いや、驚きました!子供の番組だと思って見ていたところ、引き込まれました。プロ陸上・為末大選手が、生徒それぞれに『100メートル走で1秒縮める』という課題を出し、大人でもクリアが難しい課題に挑戦させるという番組でした。何よりも、為末大選手が、一人一人の走り方を見て分析しその特徴をつかみ、何が問題であるのかを見極め、グループに分け対応策を与えた上で、トライさせていることでした。その的確さに、プロとしての眼識と、自らが苦しみ編み出した方法を惜しげもなく子供たちに与える、一流人の心意気を見ました。
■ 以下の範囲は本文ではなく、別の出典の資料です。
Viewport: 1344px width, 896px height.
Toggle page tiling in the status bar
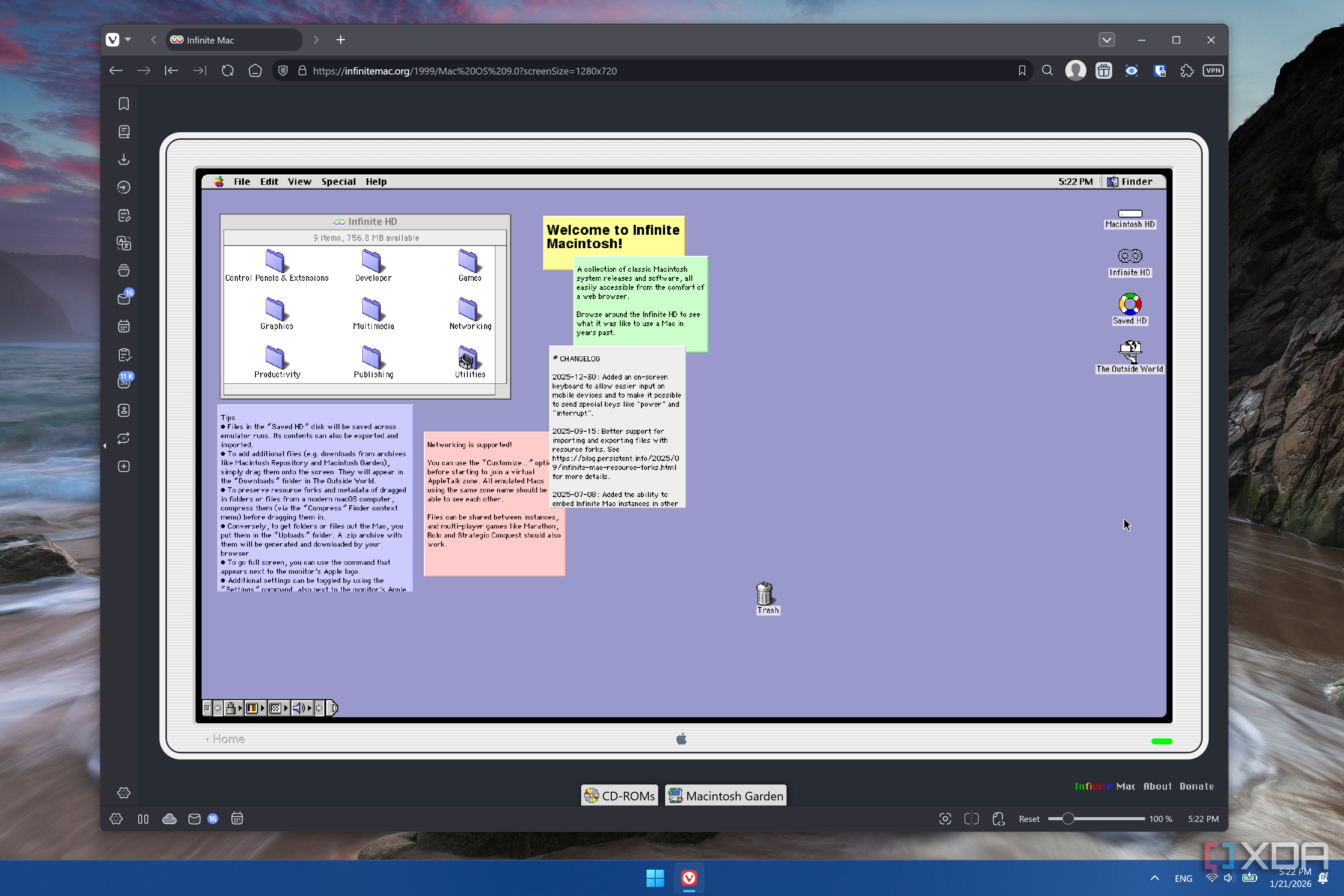pos(971,819)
他人との競争ではなく、自らのタイムを縮めるという課題は、子供たちにライバル心を起こさせるのではなく、克己心を生み出していました。1秒の壁を一生懸命自分の努力で崩そうと頑張っている姿をお互いに見て、仲間への応援、祝福に変わっているシーンは、爽やかで胸が熱くなりました。同時にこのような感動を与えることのできる為末大選手の魅力、『夢に向かい、諦めることなく挑戦している姿、現在進行形で努力し続けている』に引き込まれました。他人との比較ではなくて、自分自身の心の中に向上の意欲という灯が灯れば、お互いの努力を祝福し、励ましあえる、今より過ごしやすい社会が来るように思います。